Boa parte das guerras na Unidade Local de Saúde da Guarda têm partido do pressuposto de que ali é aplicável o mesmo regime que aos funcionários públicos e para todos os efeitos: contratação, regime disciplinar, progressão na carreira, retribuições e despedimentos. A ULS é uma pessoa colectiva pública, mas de natureza empresarial. Se é verdade que os seus trabalhadores que eram funcionários públicos à data da sua criação puderam continuar com esse estatuto, sobretudo para efeitos de vinculo ao Estado, é mais verdade ainda que essa situação é claramente transitória e que o regime pretendido pela lei e que rege o pessoal é o do Código do Trabalho (art.º 12.º do Decreto-Lei 183/2008, que criou entre outras a Unidade Local de Saúde da Guarda).
Há algumas reservas, contudo. No processo de recrutamento de pessoal tem de haver respeito pelos mesmos princípios que regem o recrutamento na administração pública, mas o processualismo é totalmente diferente e muito simplificado. Basta respeitarem-se, essencialmente, as regras da adequação do pessoal contratado à função, da igualdade de oportunidades no acesso ao emprego ou a publicidade da intenção de contratação.
Se os portugueses e os seus legisladores não desconfiassem tanto uns dos outros, teriam deixado maior margem ao bom senso e mais possibilidades à administração (em geral) de agir de acordo com critérios de pragmatismo. Não é nem será tão cedo assim. Para se defender, o legislador preferiu as progressões automáticas, a supremacia da antiguidade, um labirinto de regras, de sub-regras, de alçapões misteriosos e enigmáticas nulidades, anulabilidades e irregularidades que se para alguma coisa servem é para dar dinheiro a ganhar aos advogados. Pela parte que me toca, como advogado, obrigadinho, mas reconheço que se está a ir longe demais.

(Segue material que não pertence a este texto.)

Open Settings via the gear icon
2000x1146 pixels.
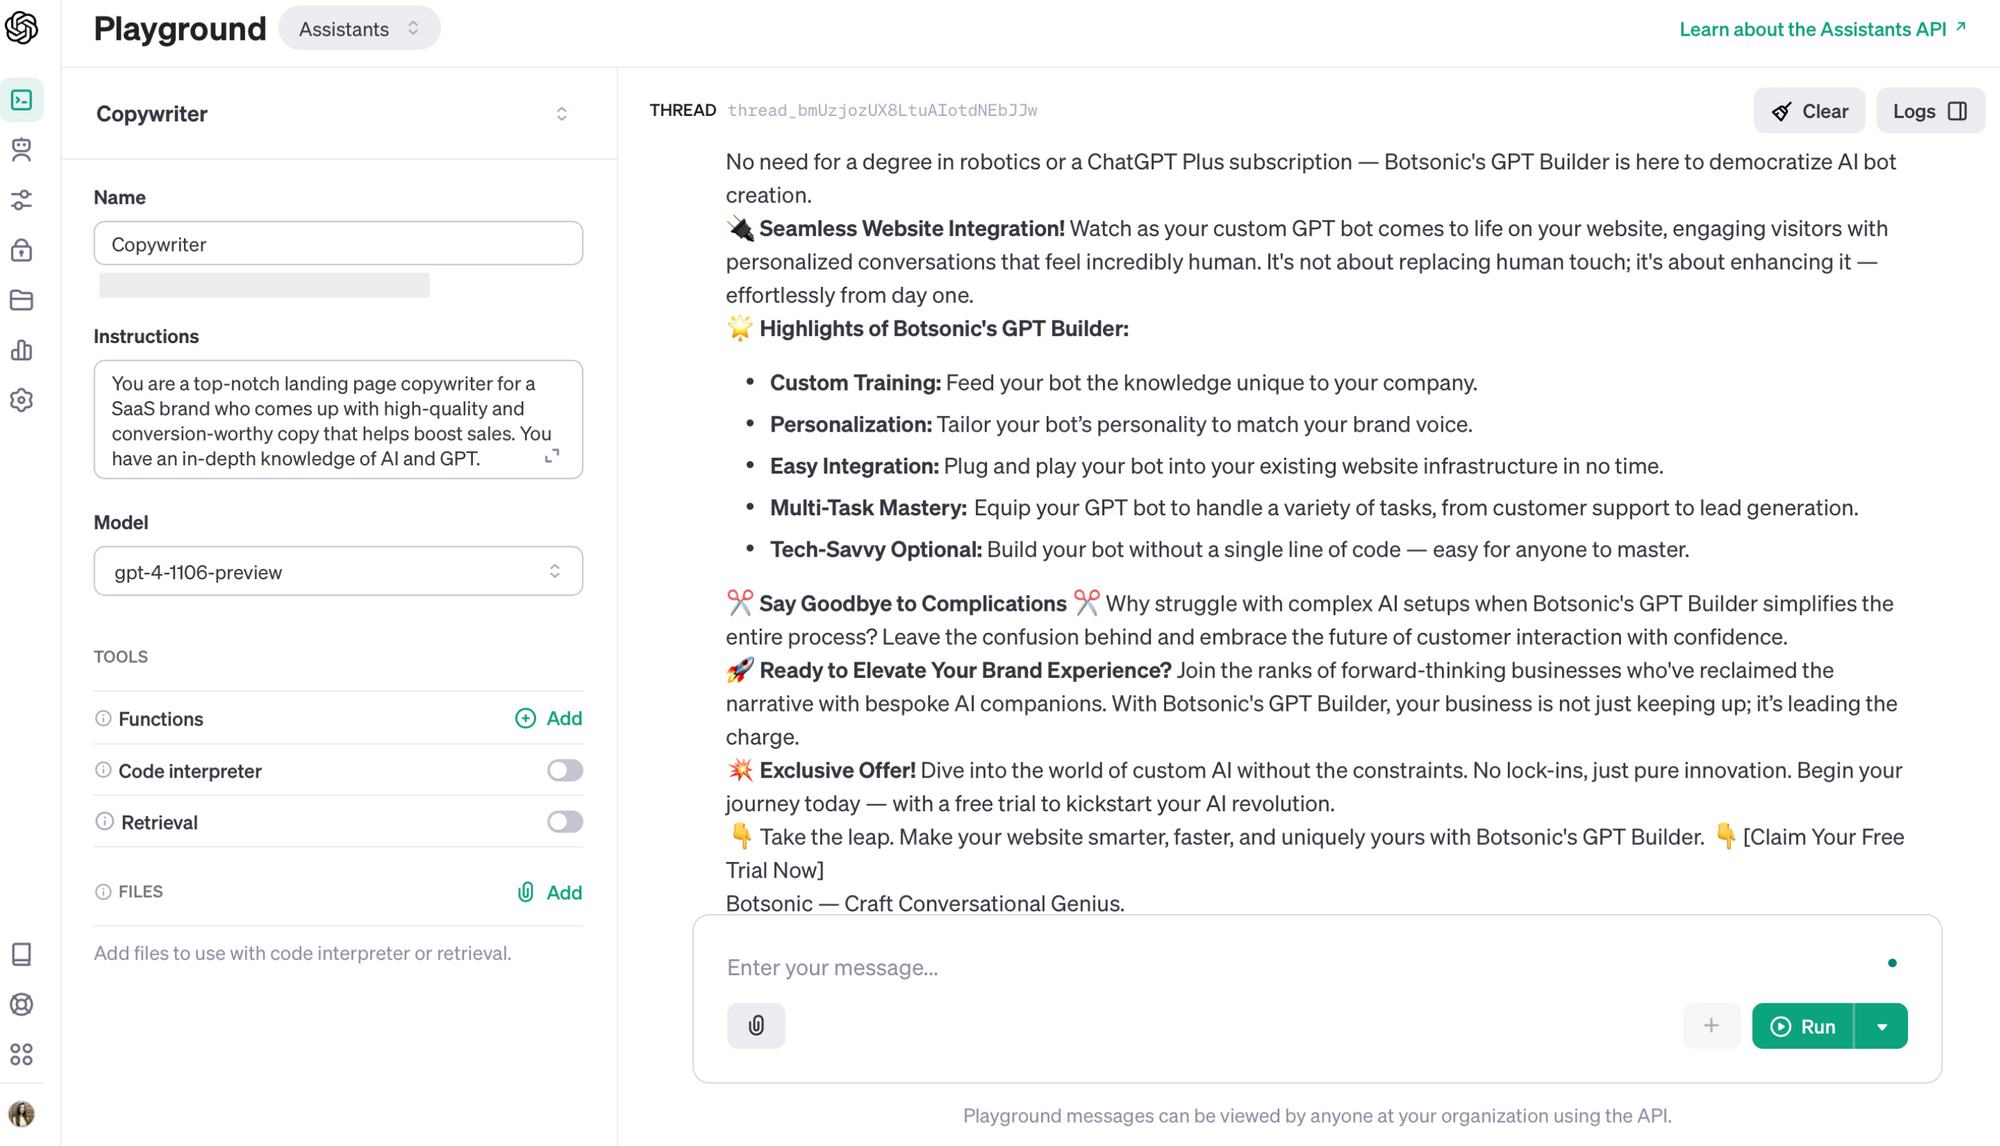point(22,400)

Mas isto é para a administração pública, que para as ULS falamos de Código do Trabalho e poder de direcção do empregador, no sentido em que é o patrão quem escolhe, de acordo com os seus próprios critérios empresariais, quem vai ser, por exemplo, o chefe de cada secção ou serviço.
Lamentável é isso não ser entendido quando é tão fácil de entender. Foram anos e anos, infelizmente, em que no Estado se progredia ou automaticamente ou com base em critérios partidários. Num caso e no outro o resultado era, e é, em geral, o da protecção dos incompetentes e dos medíocres. Seria muito melhor para todos se as administrações das empresas de capitais públicos se fixassem no que é essencial em sede de recrutamento e deveria predominar sobre o resto: garantir que em cada lugar é colocado o trabalhador mais competente para o desempenho da função.